The damning new report also found that 86 per cent of patients diagnosed with ALL – the rare form of the disease that Jade had – that face delays do not survive beyond a year.
‘Early diagnosis is really important in leukaemia, so it‘s important patients are aware of the symptoms,‘ says Professor Hendrik-Tobias Arkenau, a blood cancer specialist at University College London Hospitals.
Alongside bruising, fatigue and unexplained bleeding, he says patients should look out for sudden weight loss, night sweats and fever.
‘It‘s also important patients persevere. Unfortunately, especially for rare cancers, it‘s unlikely they‘ll get diagnosed the first time, so going back to the doctor when things don‘t improve or change is key.‘
The Leukaemia UK charity is now calling on the Government to take action.

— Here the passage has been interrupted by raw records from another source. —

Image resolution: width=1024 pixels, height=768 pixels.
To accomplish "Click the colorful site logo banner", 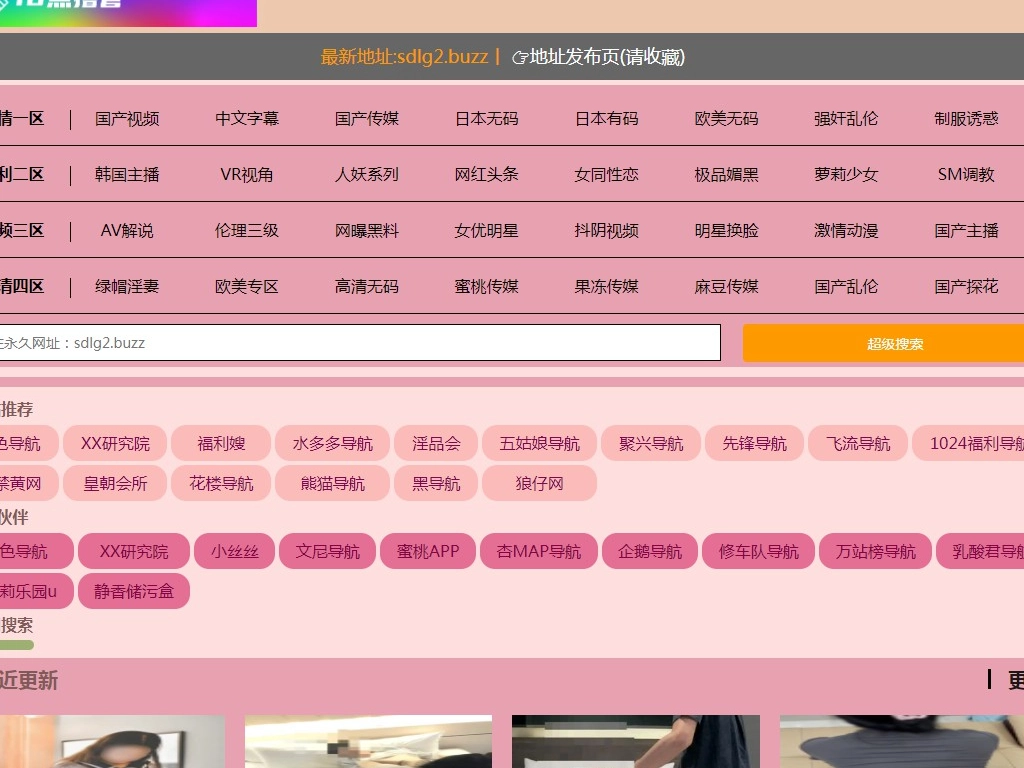I will click(x=128, y=12).
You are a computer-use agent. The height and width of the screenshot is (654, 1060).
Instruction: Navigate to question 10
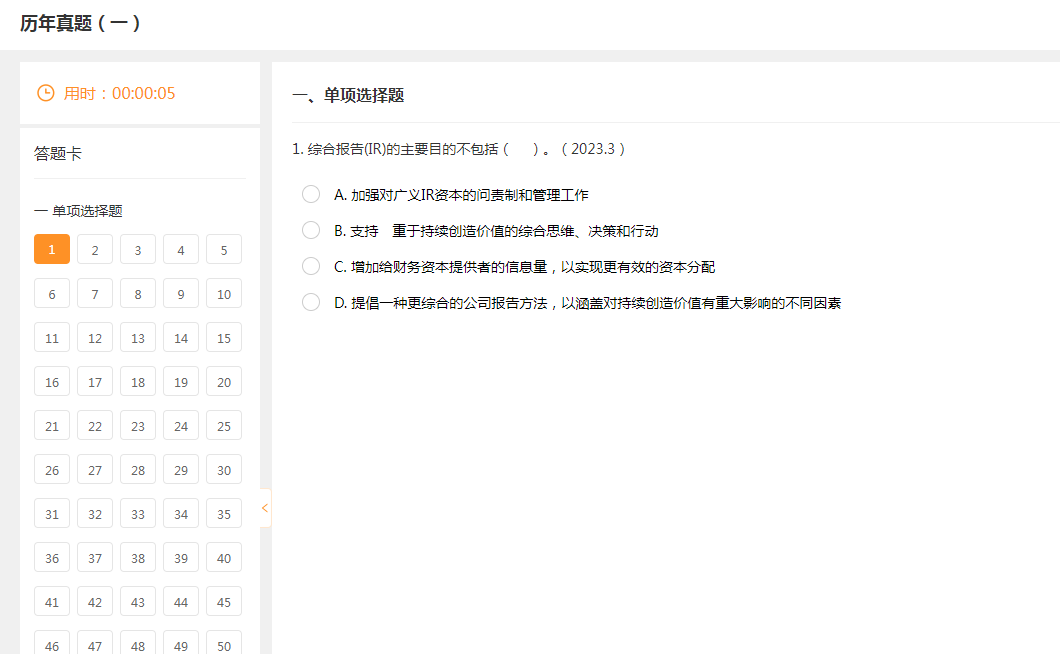(x=224, y=294)
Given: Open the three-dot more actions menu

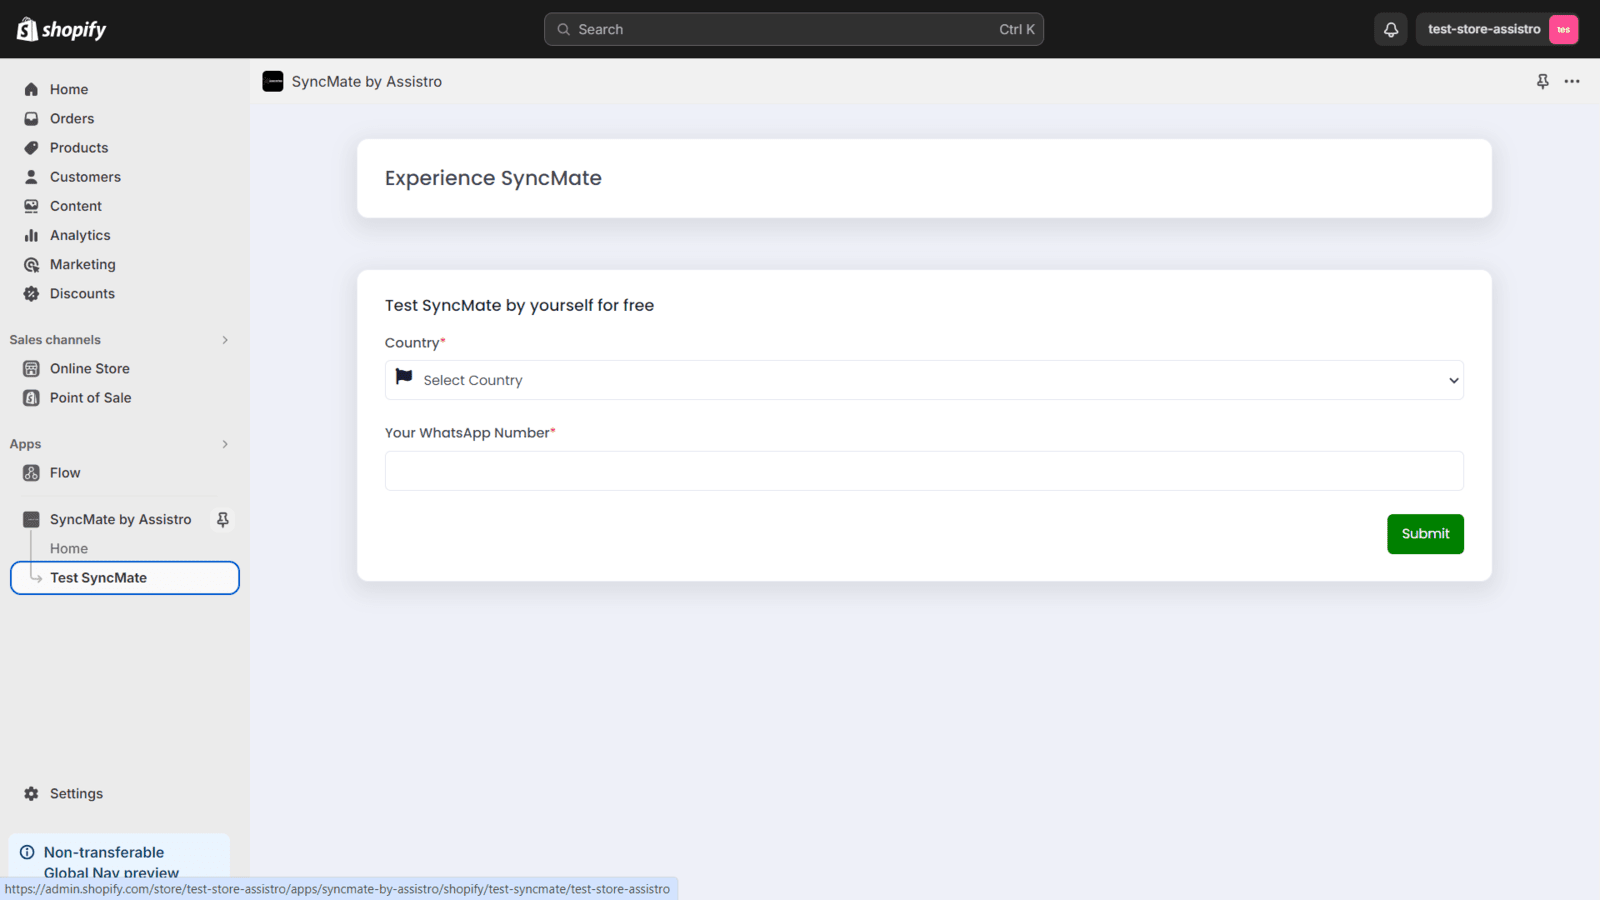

Its chief executive Fiona Hazell says: ‘Jade’s story is appalling, but for far too many people with leukaemia this is a painfully recognisable experience. We must do better and deliver improvements for the thousands of people in the UK that receive a leukaemia diagnosis.
‘The Government has finally recognised the need for earlier leukaemia diagnosis in the National Cancer Plan, but recognition is only the first step and patients just can’t wait. Action is what saves lives and we now need to see this commitment delivered through faster testing and better referrals. Delays in leukaemia diagnosis cost lives, and now is the time to end them.’